Counting how often each word appears is the simplest way to see what a piece of text is really about. It powers keyword research, content audits, and quick readability checks. This word frequency analyzer tokenizes your text, counts every word, and shows the results as both a scaled word cloud and a ranked table, entirely in your browser.
How it works
The analyzer lowercases your text and splits it into words using a Unicode-aware pattern, so accented letters and non-Latin scripts are handled and apostrophes inside words are preserved. It then counts each distinct word.
Two options shape the result. Stop-word removal drops high-frequency filler words such as “the”, “and”, and “of” using a built-in list for the language you select, which lets the meaningful terms rise to the top. A minimum word length filter removes very short tokens. The word cloud sizes each word by its frequency relative to the most common one, and the table lists counts and each word’s percentage share of the filtered total.
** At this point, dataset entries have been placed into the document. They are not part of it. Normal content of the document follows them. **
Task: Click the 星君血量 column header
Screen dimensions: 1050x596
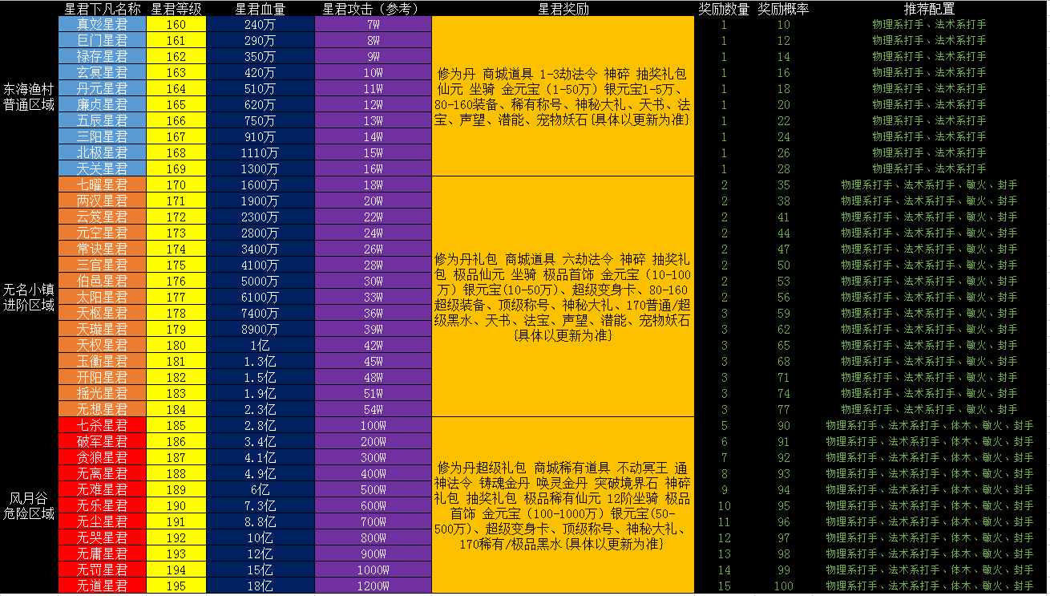Action: (x=260, y=9)
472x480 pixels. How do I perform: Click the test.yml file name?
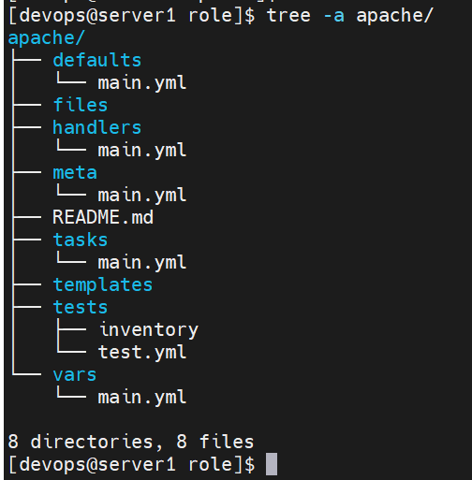tap(142, 353)
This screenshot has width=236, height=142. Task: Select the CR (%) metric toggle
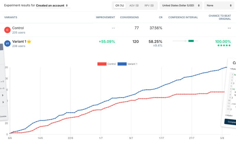120,5
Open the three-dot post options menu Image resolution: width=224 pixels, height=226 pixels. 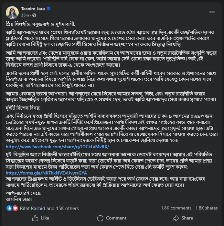tap(212, 12)
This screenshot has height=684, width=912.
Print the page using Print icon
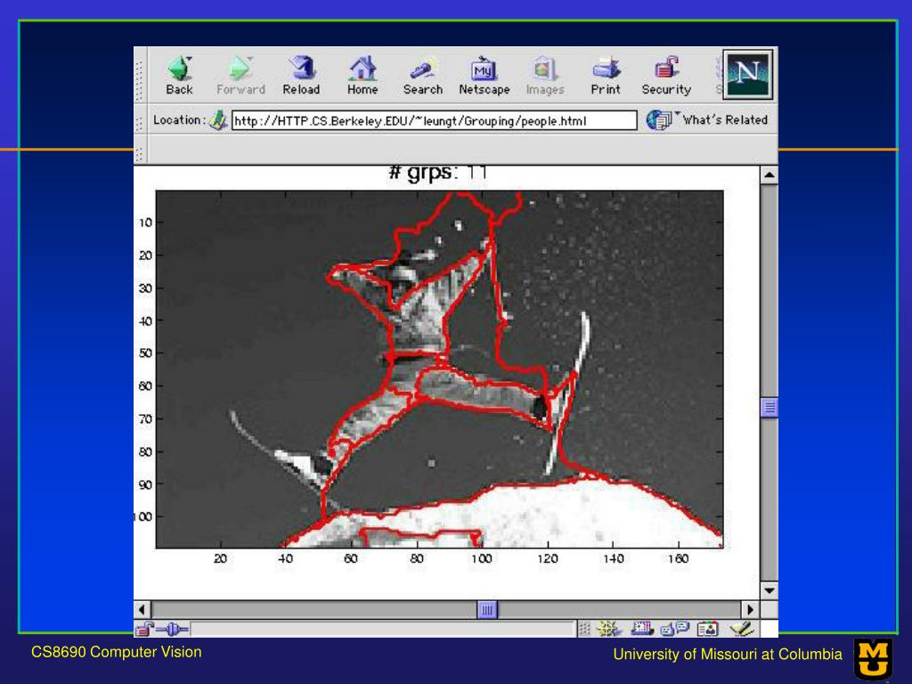coord(605,75)
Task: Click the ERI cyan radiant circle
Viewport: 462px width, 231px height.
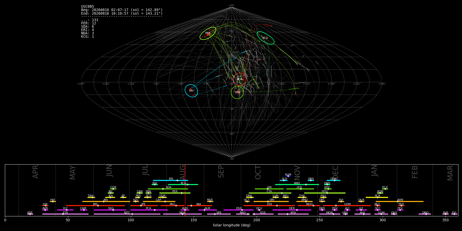Action: [191, 91]
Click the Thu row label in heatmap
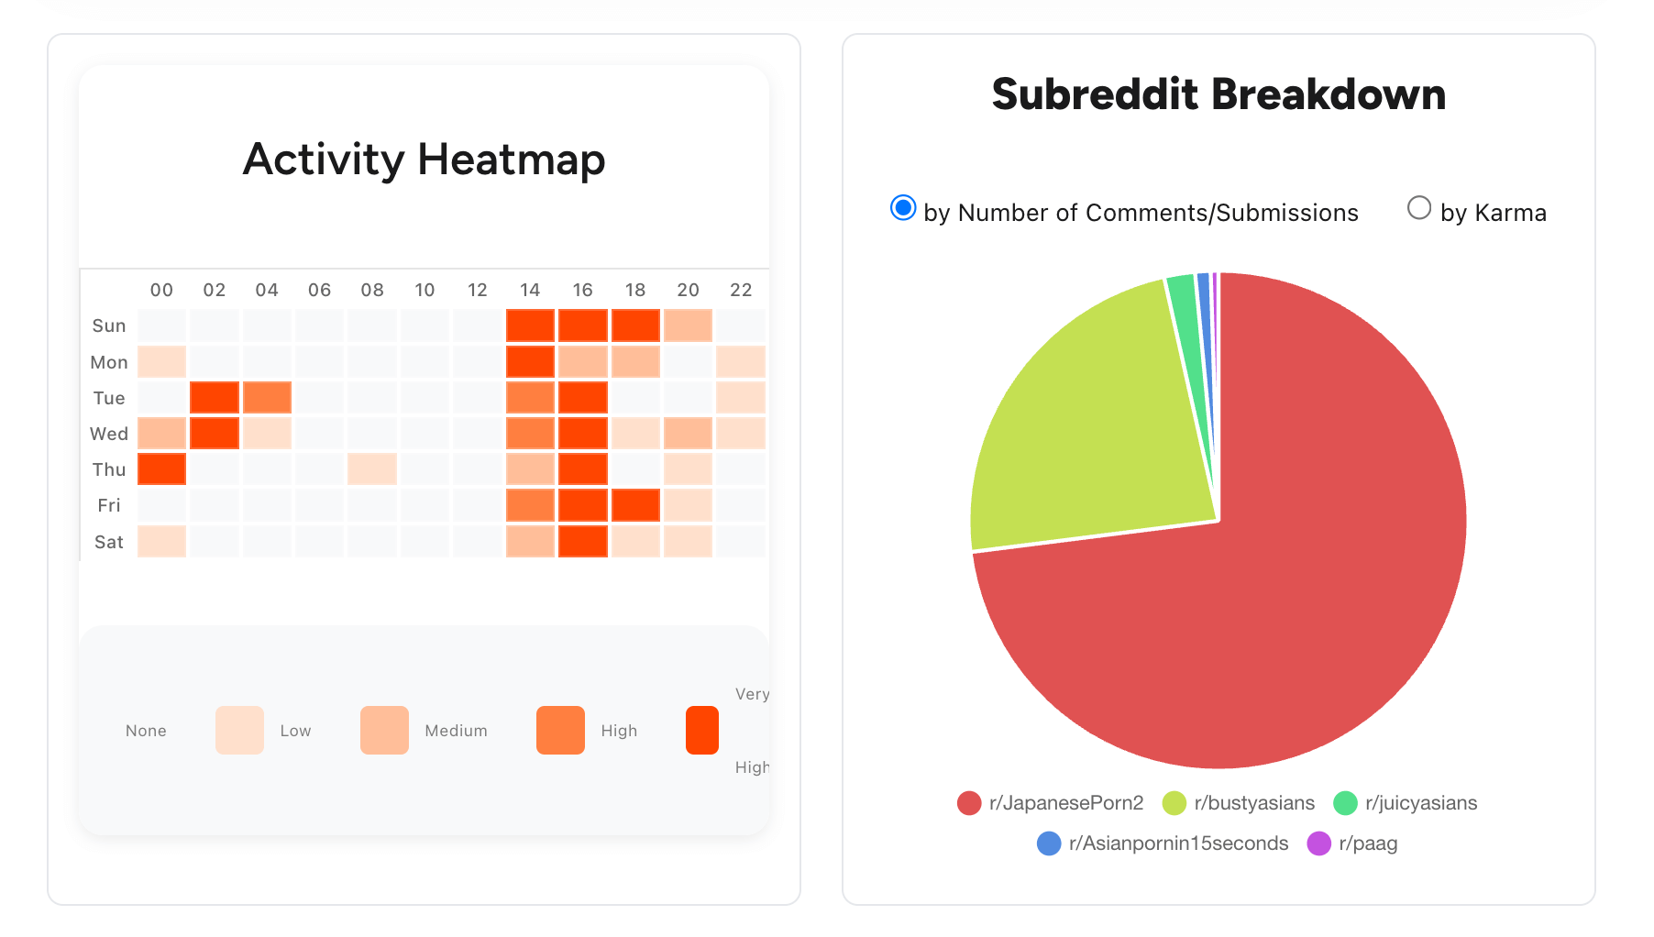Viewport: 1654px width, 937px height. click(x=107, y=469)
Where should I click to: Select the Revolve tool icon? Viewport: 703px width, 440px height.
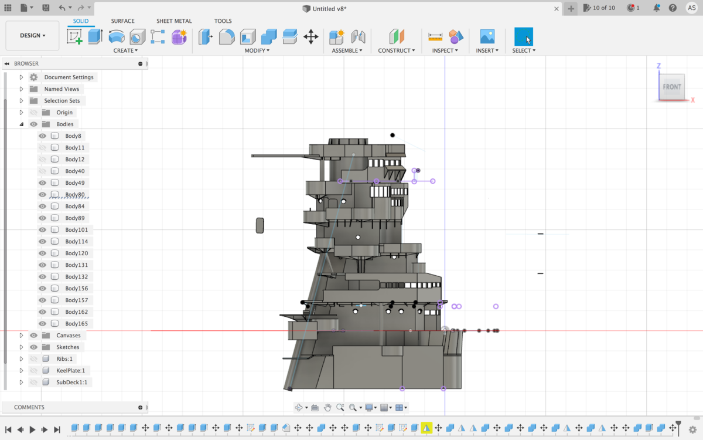pyautogui.click(x=116, y=37)
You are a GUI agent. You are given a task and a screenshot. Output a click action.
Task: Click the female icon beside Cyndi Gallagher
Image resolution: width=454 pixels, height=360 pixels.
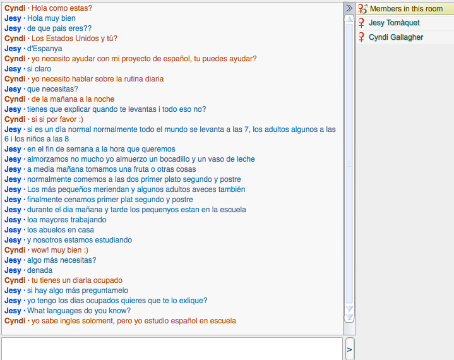(x=362, y=37)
Practical uses by workflow
SEO and content auditing
Paste a page’s body copy and enable stop-word removal. The resulting table shows your keyword density at a glance. If the top five words are all variants of your target keyword you are well-focused; if they are brand names or navigation fragments that leaked into the paste, your content structure may need review. The percentage column is more useful than raw counts here because it shows share of meaningful words.
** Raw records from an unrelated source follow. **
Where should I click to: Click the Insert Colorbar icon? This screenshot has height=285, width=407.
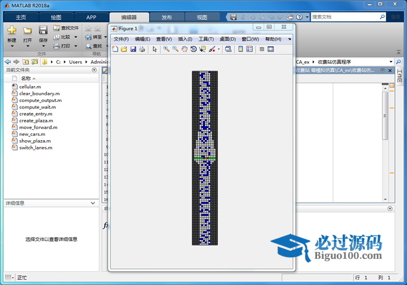pyautogui.click(x=240, y=49)
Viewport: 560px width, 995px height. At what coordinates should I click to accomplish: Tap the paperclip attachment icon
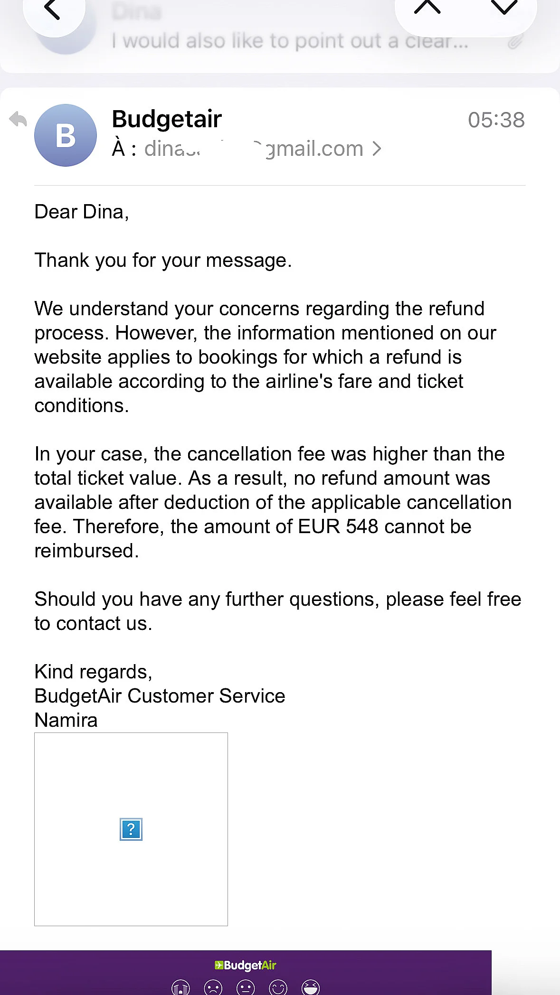515,42
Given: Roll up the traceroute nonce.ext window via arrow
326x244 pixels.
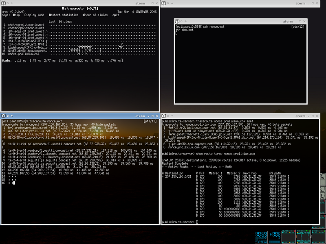Looking at the screenshot, I should pos(12,116).
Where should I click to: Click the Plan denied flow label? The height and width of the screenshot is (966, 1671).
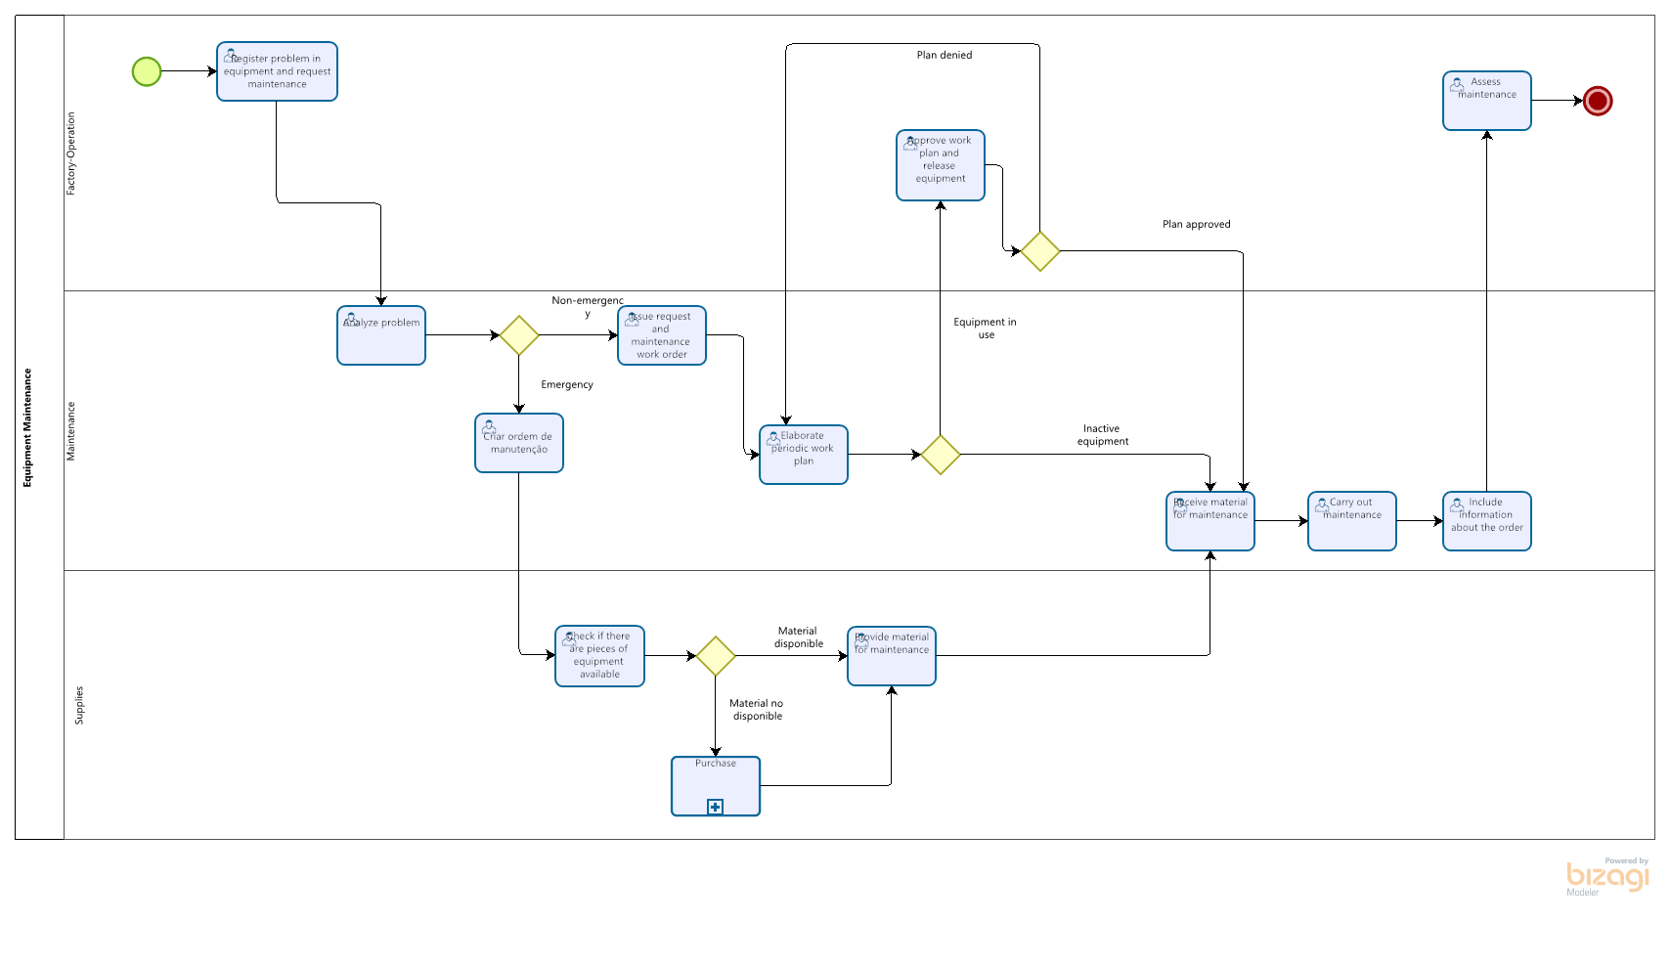click(944, 56)
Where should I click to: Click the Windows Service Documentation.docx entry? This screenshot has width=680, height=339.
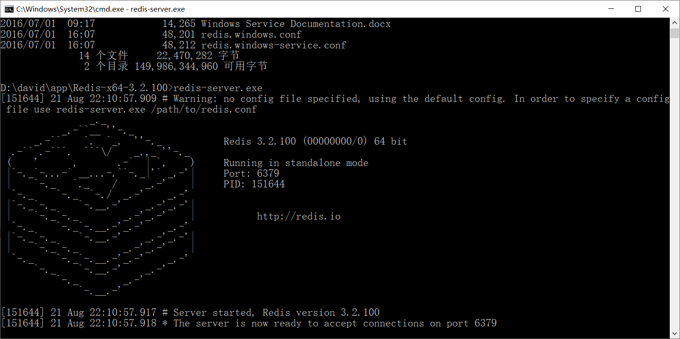click(x=296, y=24)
Checking a draft for overused words
Writers paste a draft and look for words that appear more than expected — “very”, “really”, “just”, “quite” cluster near the top when a piece leans on filler intensifiers. The word cloud makes this visible at a glance because the most frequent word is rendered largest.
Comparing two documents
Run the tool on each document separately and note the top-20 words in the table. Documents covering the same topic should share a recognisable set of high-frequency terms. Very different top-word lists on nominally similar documents can signal a topic drift or that two pieces are duplicating rather than complementing each other.
Multilingual analysis
The stop-word lists cover English, Spanish, French, and German. For other languages, turn off stop-word removal and raise the minimum word length to 4 or 5 characters to filter out the short particles that tend to dominate (articles, prepositions, conjunctions) without a dedicated stop list.
Understanding the output
Word cloud: words are sized by frequency relative to the most common word. The largest word appeared most often; words at the same visual size appeared about the same number of times. The cloud is not a tightly packed graphic — it is a readable, selectable layout that lets you click individual words.
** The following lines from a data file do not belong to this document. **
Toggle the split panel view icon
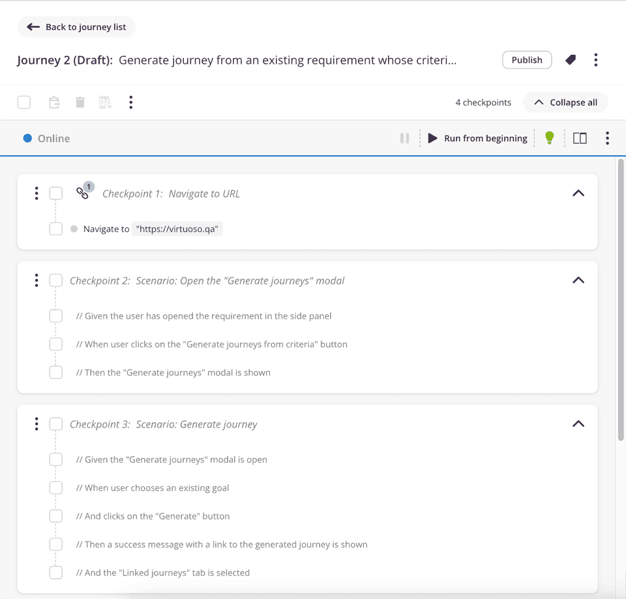Screen dimensions: 626x599 click(580, 138)
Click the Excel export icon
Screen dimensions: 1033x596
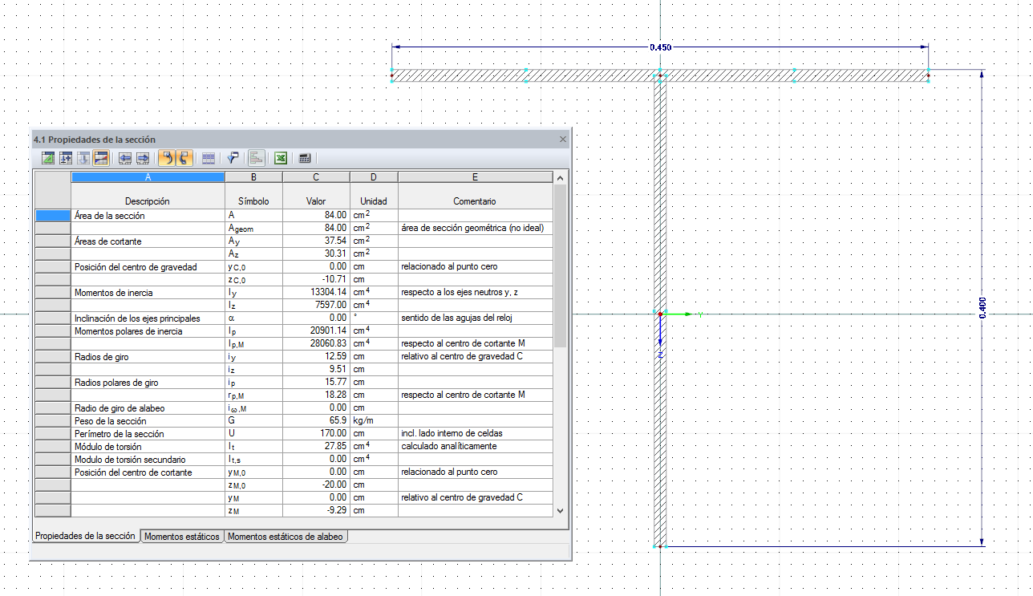coord(281,158)
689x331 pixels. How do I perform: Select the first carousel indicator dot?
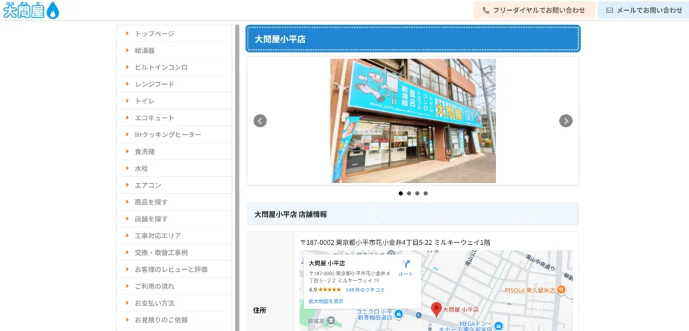point(401,193)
Table: sorted by count descending, with count and percentage. The percentage is each word’s share of the post-filter total, not the raw document length, so it stays meaningful even after removing stop words.
Counts are case-insensitive: “The”, “THE”, and “the” are all merged into a single entry. Apostrophes inside words are preserved, so “don’t” and “dont” count separately.
Tips
If a few short function words still dominate despite stop-word removal, raise the minimum word length slider — filtering to 4+ characters removes most remaining particles. For keyword-density work, the percentage column is the signal to read, not raw counts. Everything runs locally, so private drafts and confidential documents never leave your device.